When it comes to my musical education, I owe my two youngest aunts a debt I can never repay. Only a decade or so older than me, they were Deadheads who kept themselves immersed in the coolest music around, and introduced me to everything from Public Enemy to Miles Davis. But the one band I really give them credit for bringing into my life was the Beastie Boys. I still remember being picked up from high school by one of them, Paul’s Boutique blasting, and feeling like the coolest kid in the parking lot. Still, as much as I love Paul’s Boutique, no album had a more immediate impact on me than Check Your Head, the Beasties’ third album and the album that signaled their change of musical identity from simple MCs to an actual, gasp, band. One day they played me “So Whatcha Want,” and that was it; I was hooked for life.
The move to playing live instruments and exploring different genres (trippy funk, hardcore, and jazzy instrumentals all pop up here) could not have been an easy one to make, although it seems obvious with hindsight’s 20/20 vision. After Paul’s Boutique bombed commercially, the group had to be questioning their current direction; another sample-laden, lyrically dizzying album wasn’t going to cut the mustard. So, faced with a musical crossroads, the Beasties chose the most sensible option: they opted to take every road at once. The result is an astounding mishmash of styles, a catch-all of everything from bossanova to thumping hip-hop to whatever “Something’s Got To Give” is, that was prove highly influential for any number of bands that’d grown up with Licensed To Ill on their turntables, as well as many who hadn’t.
One thing you can’t call this album, for certain, is a rap album. I mean, you can’t really call it a (insert genre here) album, but the amount of rapping on this album is surprisingly small. The rapping here, however, is fantastic—a hybrid of the white-trash goofiness of Licensed to Ill and the mind-bending drugged-out allusions of Paul’s Boutique. “Finger Lickin’ Good” is a great example, name-checking Minnie the Moocher and Pete the Puma, stopping for an raga-inflected breakdown, and sampling Dylan (swear to God, the first time I ever heard Bob Dylan in any capacity). And the singles are rightly heralded as classics: “Pass The Mic” is as hardcore as the Beasties would ever get, while “So Whatcha Want” features Money Mark’s slick keyboard work and a monster groove. There might not be much of it here, but what’s here is made to count.

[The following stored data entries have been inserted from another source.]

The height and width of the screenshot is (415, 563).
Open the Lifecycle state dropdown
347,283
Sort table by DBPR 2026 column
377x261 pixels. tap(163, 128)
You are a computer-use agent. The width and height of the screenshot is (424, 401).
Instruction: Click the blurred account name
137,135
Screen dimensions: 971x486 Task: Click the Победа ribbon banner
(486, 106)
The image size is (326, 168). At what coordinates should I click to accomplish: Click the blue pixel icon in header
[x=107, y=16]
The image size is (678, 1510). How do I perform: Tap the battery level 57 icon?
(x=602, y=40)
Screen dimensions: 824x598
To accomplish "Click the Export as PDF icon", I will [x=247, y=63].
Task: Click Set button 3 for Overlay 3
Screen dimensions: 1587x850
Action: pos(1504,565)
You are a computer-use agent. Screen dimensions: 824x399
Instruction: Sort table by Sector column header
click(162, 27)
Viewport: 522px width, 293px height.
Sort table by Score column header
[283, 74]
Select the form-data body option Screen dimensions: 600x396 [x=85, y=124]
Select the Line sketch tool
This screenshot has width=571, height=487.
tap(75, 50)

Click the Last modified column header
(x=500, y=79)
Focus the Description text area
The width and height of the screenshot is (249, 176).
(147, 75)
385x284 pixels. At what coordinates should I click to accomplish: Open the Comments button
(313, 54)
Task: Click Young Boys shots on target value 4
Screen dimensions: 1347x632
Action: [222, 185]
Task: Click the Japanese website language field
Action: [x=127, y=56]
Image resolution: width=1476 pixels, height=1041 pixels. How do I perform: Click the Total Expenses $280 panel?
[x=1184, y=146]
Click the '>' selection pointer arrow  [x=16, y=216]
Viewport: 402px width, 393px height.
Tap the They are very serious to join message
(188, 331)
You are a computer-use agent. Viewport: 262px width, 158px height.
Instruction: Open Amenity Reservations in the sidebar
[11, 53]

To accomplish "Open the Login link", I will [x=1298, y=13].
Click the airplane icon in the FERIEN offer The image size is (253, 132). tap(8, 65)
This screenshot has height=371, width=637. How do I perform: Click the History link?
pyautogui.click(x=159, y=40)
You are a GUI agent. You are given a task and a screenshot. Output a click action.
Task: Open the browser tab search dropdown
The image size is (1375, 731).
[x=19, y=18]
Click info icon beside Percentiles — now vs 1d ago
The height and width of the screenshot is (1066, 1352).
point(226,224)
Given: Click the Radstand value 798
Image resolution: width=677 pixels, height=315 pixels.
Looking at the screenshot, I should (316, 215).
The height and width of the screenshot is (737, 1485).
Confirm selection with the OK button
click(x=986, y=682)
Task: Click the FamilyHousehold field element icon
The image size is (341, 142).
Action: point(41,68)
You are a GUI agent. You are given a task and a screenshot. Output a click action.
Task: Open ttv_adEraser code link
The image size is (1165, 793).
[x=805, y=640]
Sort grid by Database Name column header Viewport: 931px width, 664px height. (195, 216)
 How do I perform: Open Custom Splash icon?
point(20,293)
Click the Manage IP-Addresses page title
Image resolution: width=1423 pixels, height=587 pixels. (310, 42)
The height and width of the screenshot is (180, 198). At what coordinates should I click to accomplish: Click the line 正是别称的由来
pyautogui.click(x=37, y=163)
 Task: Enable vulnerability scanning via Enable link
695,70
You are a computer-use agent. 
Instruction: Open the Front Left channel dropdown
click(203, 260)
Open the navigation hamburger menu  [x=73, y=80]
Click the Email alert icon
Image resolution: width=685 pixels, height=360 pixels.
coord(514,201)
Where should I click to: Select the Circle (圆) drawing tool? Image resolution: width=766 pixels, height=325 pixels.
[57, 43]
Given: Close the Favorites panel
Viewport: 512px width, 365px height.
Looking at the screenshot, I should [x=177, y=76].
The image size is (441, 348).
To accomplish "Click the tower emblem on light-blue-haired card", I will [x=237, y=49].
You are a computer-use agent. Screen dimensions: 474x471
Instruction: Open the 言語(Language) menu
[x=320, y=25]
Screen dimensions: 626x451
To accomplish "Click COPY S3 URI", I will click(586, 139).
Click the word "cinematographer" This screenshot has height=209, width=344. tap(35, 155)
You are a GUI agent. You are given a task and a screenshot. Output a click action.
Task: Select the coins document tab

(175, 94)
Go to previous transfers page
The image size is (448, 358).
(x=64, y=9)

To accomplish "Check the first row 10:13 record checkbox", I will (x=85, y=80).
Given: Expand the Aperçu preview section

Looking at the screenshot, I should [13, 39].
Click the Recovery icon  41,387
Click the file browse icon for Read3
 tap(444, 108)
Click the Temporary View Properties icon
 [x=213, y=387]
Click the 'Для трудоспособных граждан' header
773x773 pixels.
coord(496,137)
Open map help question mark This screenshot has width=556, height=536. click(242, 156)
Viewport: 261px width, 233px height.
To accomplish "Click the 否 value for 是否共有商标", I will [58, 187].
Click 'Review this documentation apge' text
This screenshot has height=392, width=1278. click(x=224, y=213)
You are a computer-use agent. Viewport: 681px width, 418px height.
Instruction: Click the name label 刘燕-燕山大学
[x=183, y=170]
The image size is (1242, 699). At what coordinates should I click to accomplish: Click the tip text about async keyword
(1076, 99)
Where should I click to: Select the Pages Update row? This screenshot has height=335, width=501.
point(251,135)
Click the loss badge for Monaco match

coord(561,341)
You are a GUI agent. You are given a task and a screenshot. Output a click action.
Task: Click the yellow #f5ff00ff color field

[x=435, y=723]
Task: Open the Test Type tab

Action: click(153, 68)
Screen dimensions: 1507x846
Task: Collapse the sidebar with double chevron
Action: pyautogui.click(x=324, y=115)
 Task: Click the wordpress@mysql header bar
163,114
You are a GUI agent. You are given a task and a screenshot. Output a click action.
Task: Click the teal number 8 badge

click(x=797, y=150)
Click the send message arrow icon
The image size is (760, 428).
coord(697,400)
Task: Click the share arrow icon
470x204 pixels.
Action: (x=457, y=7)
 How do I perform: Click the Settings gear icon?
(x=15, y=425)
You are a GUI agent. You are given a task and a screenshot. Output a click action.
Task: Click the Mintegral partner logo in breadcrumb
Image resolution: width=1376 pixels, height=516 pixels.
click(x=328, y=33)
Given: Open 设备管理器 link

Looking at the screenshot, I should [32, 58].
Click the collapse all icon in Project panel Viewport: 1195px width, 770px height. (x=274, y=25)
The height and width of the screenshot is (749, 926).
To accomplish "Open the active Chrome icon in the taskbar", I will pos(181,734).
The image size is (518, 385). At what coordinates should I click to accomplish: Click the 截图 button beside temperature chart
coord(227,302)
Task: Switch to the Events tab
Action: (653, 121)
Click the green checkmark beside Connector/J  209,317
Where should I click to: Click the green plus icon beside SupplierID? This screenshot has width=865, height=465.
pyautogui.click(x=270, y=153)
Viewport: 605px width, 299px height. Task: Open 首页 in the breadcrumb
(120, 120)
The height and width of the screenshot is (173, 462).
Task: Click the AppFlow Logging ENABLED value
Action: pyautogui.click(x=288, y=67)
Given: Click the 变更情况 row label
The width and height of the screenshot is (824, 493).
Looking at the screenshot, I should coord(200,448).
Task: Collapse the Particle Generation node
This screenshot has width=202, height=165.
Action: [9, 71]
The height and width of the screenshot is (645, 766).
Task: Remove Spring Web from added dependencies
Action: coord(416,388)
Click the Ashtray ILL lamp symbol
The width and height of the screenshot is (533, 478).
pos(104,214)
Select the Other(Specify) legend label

So, then, we get to the more freewheeling genre-flipping tracks, the meat of this album, and all of it succeeds thanks to the Beasties’ incredible energy. “Gratitude,” all fuzzed-out guitars and bongos, manages to be a truly heartfelt groover. The hardcore-style cover of “Time For Livin'” showed that the group still knew how to thrash. Instrumentals like “Namaste” were perfect chill-out tracks, both funky and jazzy at the same time. And then there’s “Something’s Got To Give,” a track without precedent or brother in the Beasties’ catalog, a blissful mind-fuck composed of thudding bass, sparse keyboards, ghostly vocals and samples, and a Vocoder-altered voice singing about peace and unity. The well-known video for the song, consisting of footage of exploding bombs, is almost too perfect—creepy, and yet strangely calming. “Something’s Got To Give,” at its core, is a fantastic representation of the album as a whole; experimental, stretching boundaries, and yet accessible to anybody willing to listen.
You have to give the Beasties’ credit—aside from Ill Communication, basically a victory lap after Check Your Head brought them back into the public consciousness, they have not been willing to rest on their laurels. Their next two albums, while not as good as the previous output, saw them slowly moving back toward old-school rap, a shift the flawed but fun To The Five Boroughs completed in full. Make no mistake, no matter what move the Beastie Boys make next, I’ll be right there with them. After all, they made the craziest move of all—a complete makeover—with Check Your Head, and that turned out just fine.